Equipment-related failures range from disconnected cables to incorrect monitor settings. Individually uncommon, they collectively account for a non-negligible share of clinically relevant troubleshooting episodes and are entirely correctable once identified. Their relative brevity in the literature should not imply low clinical importance; a systematic approach to equipment verification is essential for distinguishing technical artifact from true neural events.
The INMSG troubleshooting algorithm [1,3] recommends a stepwise evaluation when unexpected signal change occurs. The logical starting point is stimulation delivery: the probe tip must be clean, undamaged, and delivering the intended current (1-2 mA for both RLN and vagus nerve stimulation [1]), as contact with electrocautery can compromise probe integrity. Functionality can be verified by stimulating an exposed muscle and observing a visible twitch. If stimulation is confirmed, attention turns to the grounding electrode, since a displaced or poorly conducting ground raises circuit impedance globally and attenuates the recorded signal regardless of nerve status.
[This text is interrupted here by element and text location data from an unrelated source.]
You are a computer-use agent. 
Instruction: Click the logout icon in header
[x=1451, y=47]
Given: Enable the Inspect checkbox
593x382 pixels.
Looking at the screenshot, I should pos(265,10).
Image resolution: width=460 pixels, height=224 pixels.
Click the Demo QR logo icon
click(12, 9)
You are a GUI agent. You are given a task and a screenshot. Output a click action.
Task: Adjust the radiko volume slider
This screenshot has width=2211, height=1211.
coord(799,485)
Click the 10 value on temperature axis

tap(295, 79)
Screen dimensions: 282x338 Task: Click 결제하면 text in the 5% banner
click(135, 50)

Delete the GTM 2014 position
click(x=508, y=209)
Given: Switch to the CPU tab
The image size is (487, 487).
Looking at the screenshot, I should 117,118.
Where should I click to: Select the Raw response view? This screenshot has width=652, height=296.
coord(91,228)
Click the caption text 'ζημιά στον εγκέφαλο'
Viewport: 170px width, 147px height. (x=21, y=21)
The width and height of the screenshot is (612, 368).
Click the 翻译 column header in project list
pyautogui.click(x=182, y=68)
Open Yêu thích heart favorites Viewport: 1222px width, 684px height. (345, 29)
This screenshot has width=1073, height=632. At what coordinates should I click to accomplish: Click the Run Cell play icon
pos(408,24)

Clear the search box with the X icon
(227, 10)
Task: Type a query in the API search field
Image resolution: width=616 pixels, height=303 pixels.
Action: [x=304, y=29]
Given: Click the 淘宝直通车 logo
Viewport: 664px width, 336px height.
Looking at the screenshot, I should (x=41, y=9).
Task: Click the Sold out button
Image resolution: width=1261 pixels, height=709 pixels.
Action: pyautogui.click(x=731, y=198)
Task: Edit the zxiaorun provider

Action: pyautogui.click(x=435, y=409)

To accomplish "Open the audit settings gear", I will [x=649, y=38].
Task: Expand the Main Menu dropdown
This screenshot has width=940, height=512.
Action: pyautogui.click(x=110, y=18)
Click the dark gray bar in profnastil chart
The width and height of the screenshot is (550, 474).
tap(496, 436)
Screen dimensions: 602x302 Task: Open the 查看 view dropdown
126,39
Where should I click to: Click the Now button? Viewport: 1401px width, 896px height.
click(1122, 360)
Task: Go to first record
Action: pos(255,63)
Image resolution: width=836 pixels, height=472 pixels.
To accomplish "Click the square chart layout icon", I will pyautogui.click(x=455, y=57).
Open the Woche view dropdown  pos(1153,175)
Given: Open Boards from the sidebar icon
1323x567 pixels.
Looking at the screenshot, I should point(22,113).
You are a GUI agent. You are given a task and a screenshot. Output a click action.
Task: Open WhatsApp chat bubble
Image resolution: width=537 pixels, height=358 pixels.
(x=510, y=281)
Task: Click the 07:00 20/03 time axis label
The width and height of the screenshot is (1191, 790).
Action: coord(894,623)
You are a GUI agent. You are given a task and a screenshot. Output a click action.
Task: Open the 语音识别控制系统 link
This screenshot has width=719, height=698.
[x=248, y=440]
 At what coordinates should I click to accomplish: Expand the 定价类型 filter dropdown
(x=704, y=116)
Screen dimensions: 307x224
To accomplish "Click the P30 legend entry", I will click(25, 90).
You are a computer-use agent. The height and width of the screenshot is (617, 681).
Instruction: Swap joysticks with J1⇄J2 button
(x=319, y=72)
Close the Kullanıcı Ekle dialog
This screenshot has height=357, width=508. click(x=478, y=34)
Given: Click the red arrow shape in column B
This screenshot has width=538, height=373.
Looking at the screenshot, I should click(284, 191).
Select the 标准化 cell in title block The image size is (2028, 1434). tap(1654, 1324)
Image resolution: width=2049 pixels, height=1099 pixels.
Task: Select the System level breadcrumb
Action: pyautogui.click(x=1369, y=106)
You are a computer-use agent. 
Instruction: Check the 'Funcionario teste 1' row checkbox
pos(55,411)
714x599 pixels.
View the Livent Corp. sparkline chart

Recording electrode contact then requires verification: for ETT electrodes, this means reassessing tube position and checking impedance values (target ˂5 kΩ per electrode); for needle or alternative electrodes, insertion depth and wire integrity should be confirmed. Cable connections between the electrodes, junction box, and monitor also warrant physical inspection, since partially disconnected or loosely seated connectors are a frequently overlooked cause of intermittent signal dropout. Finally, monitor settings should be reviewed: the event detection threshold, sensitivity, and stimulation parameters should match the institutional protocol, with the standard LOS criterion for RLN monitoring, an EMG amplitude below 100 µV from an initial satisfactory baseline, serving as a reference [3].
Only after this sequence has been completed without identifying a correctable cause should signal loss be attributed to a neural event. Contralateral vagus stimulation, when available, provides an additional system check: a normal contralateral response in the setting of ipsilateral signal loss supports a true ipsilateral neural event rather than a global equipment failure [1]. Figure 1 summarizes a stepwise approach to troubleshooting unexpected IONM signal loss before attributing the event to true neural injury.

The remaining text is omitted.